EXTRACTED RECORDS —
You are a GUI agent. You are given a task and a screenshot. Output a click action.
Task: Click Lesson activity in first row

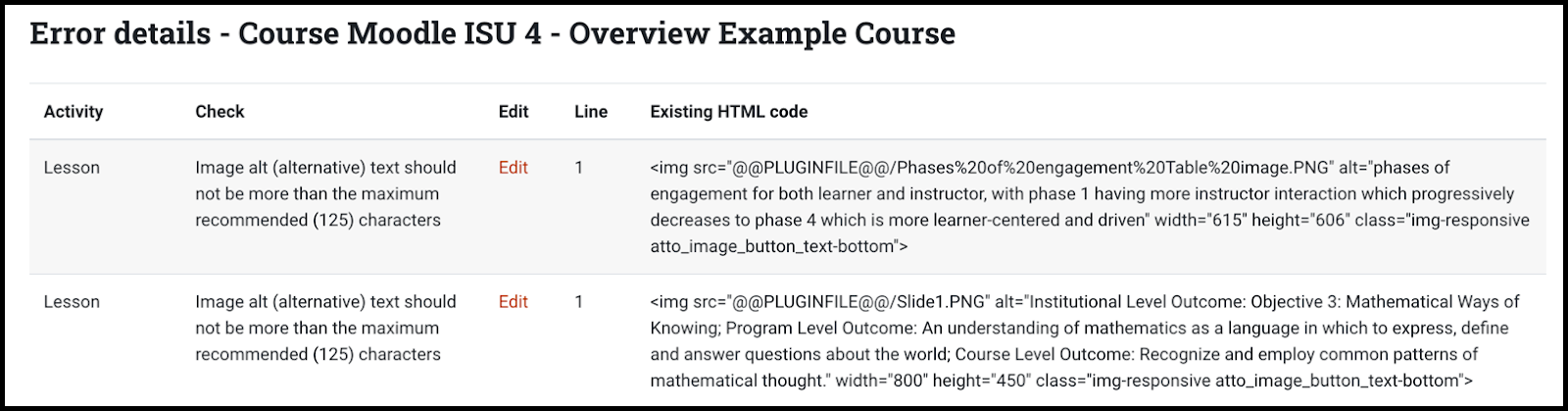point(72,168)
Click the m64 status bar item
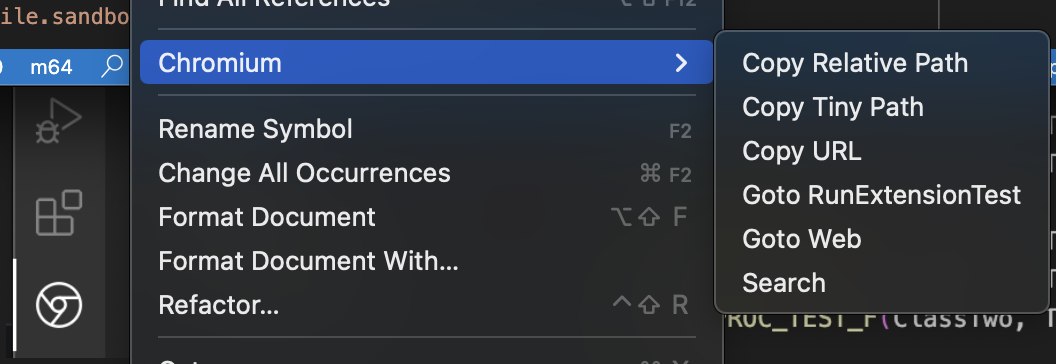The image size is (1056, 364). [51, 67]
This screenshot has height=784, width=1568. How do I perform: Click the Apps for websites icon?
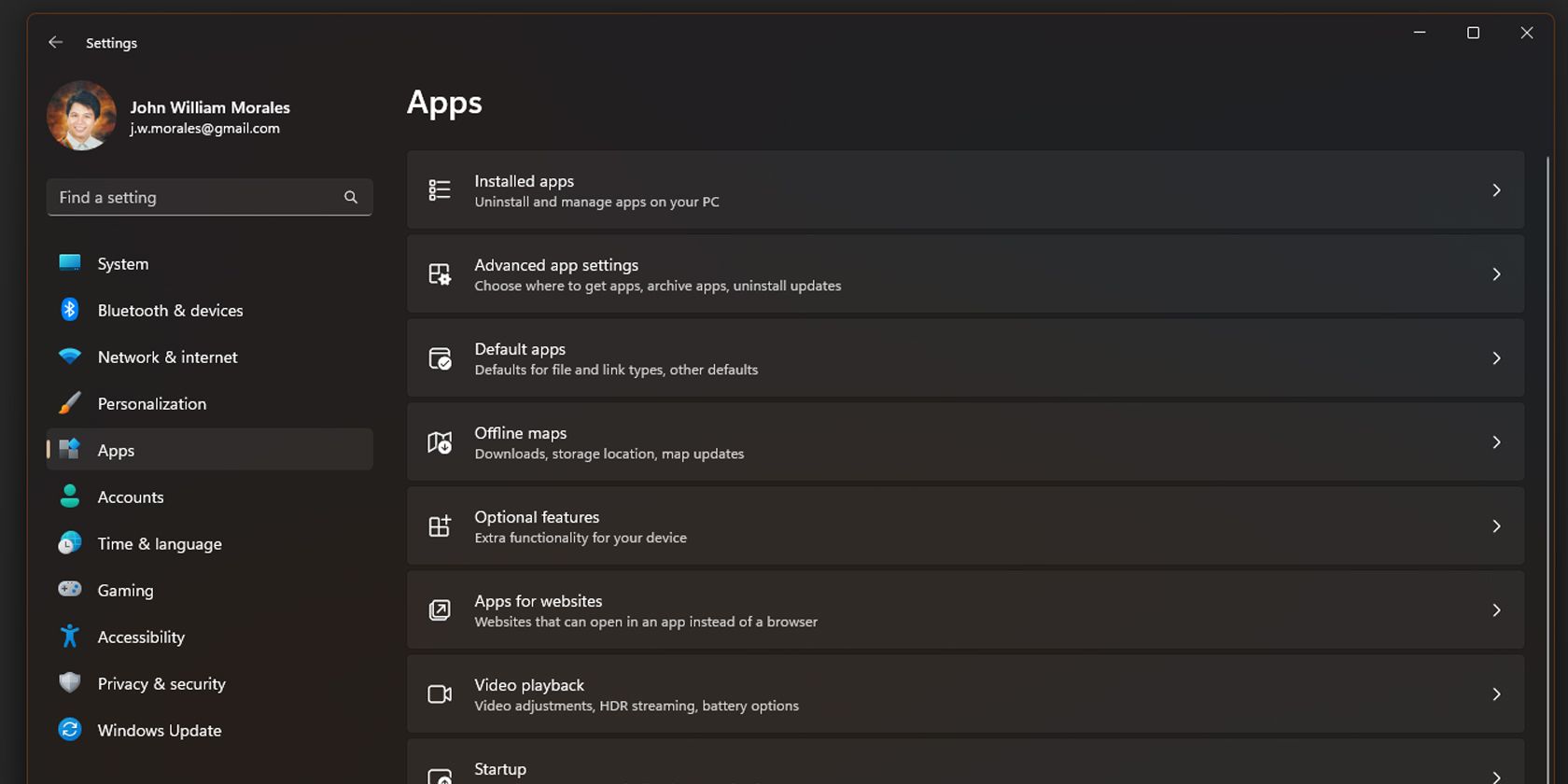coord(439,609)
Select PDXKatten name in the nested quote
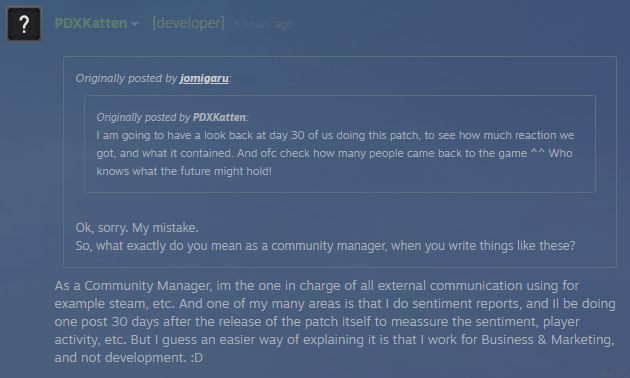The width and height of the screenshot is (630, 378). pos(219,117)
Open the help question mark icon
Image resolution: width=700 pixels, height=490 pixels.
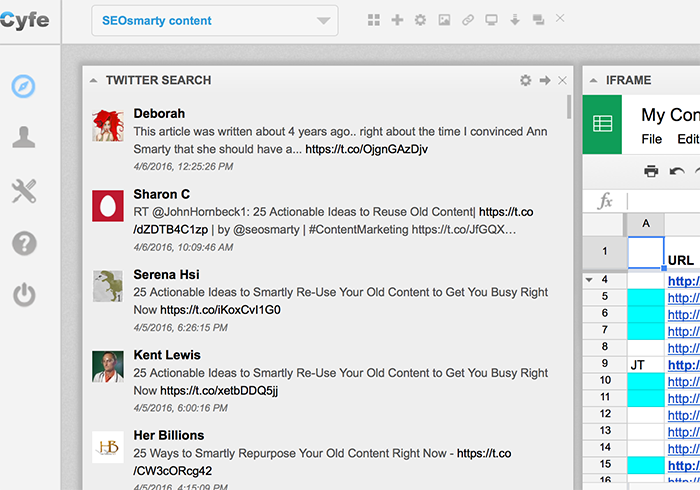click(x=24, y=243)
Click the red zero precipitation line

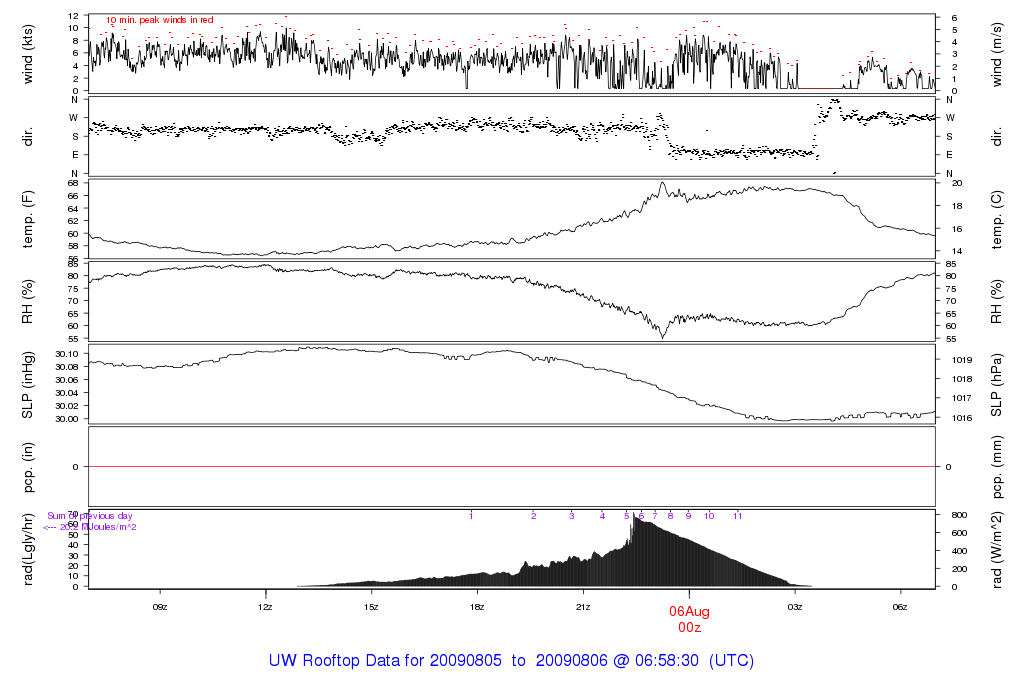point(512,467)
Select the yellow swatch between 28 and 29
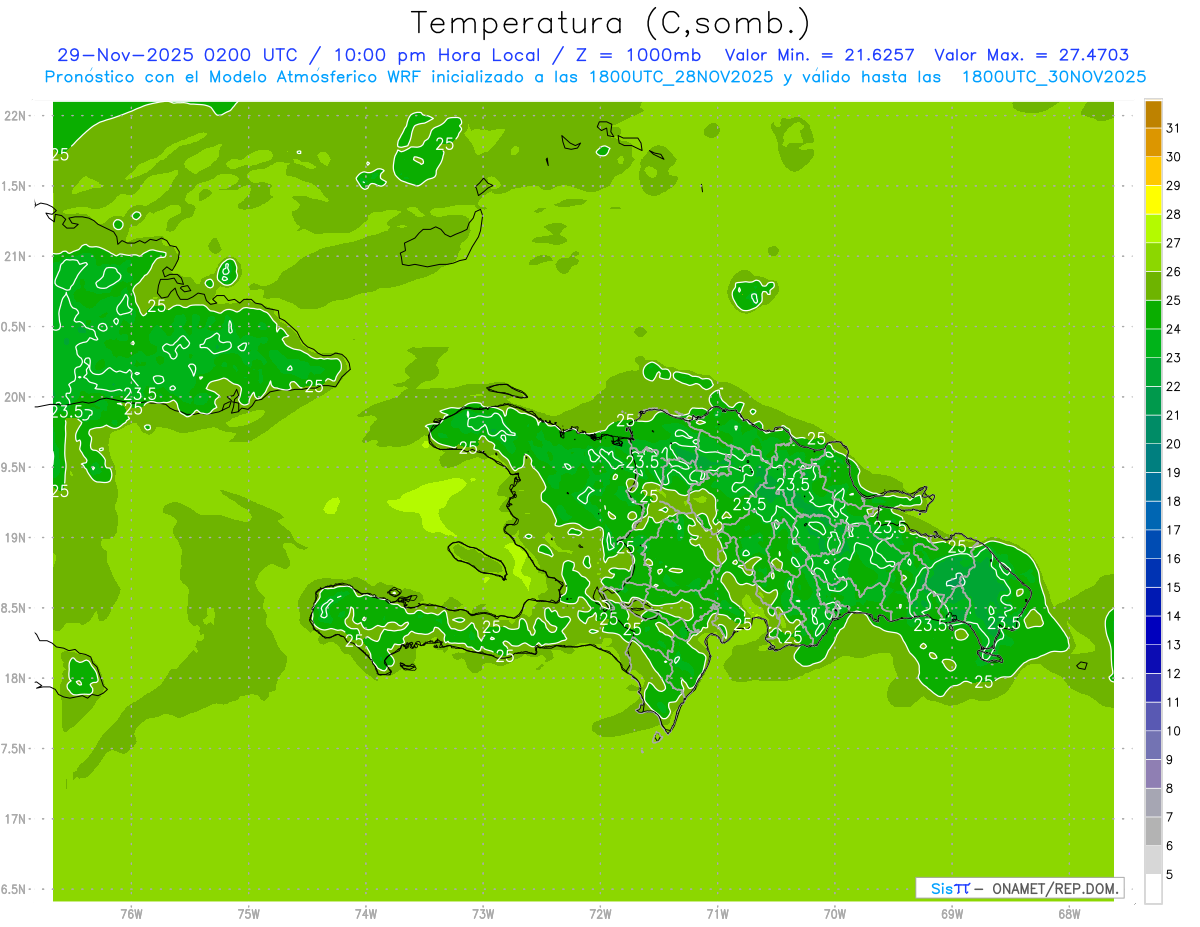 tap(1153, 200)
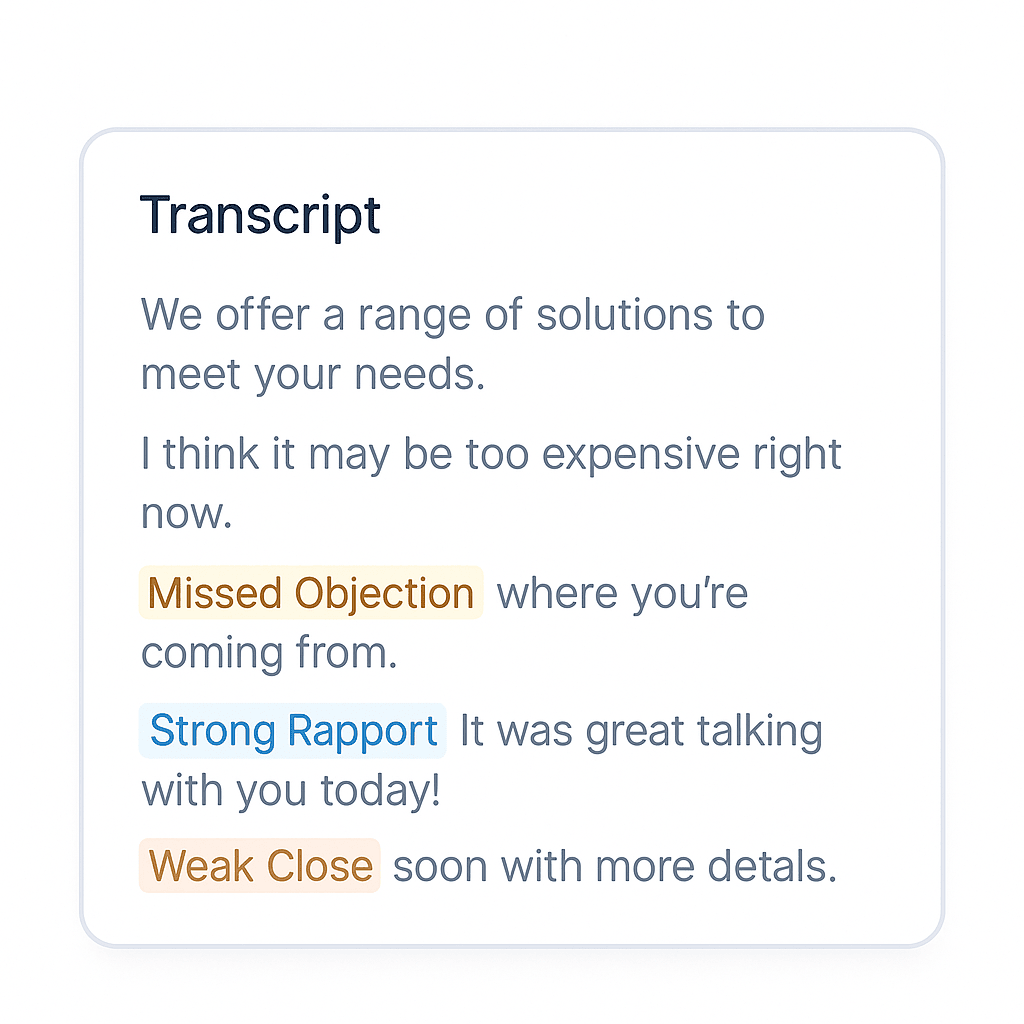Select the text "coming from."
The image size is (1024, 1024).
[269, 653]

TASK TO CARRY OUT — Exactly the lines from the one that contains "Open the help question mark icon" through the final line of the records above are needed, given again word for word, with every picture left out.

ANSWER TO THE EXERCISE —
Open the help question mark icon
Image resolution: width=700 pixels, height=490 pixels.
click(x=24, y=243)
Click the red zero precipitation line

point(512,467)
Select the yellow swatch between 28 and 29
 tap(1153, 200)
Select the text "coming from."
The image size is (1024, 1024).
[269, 653]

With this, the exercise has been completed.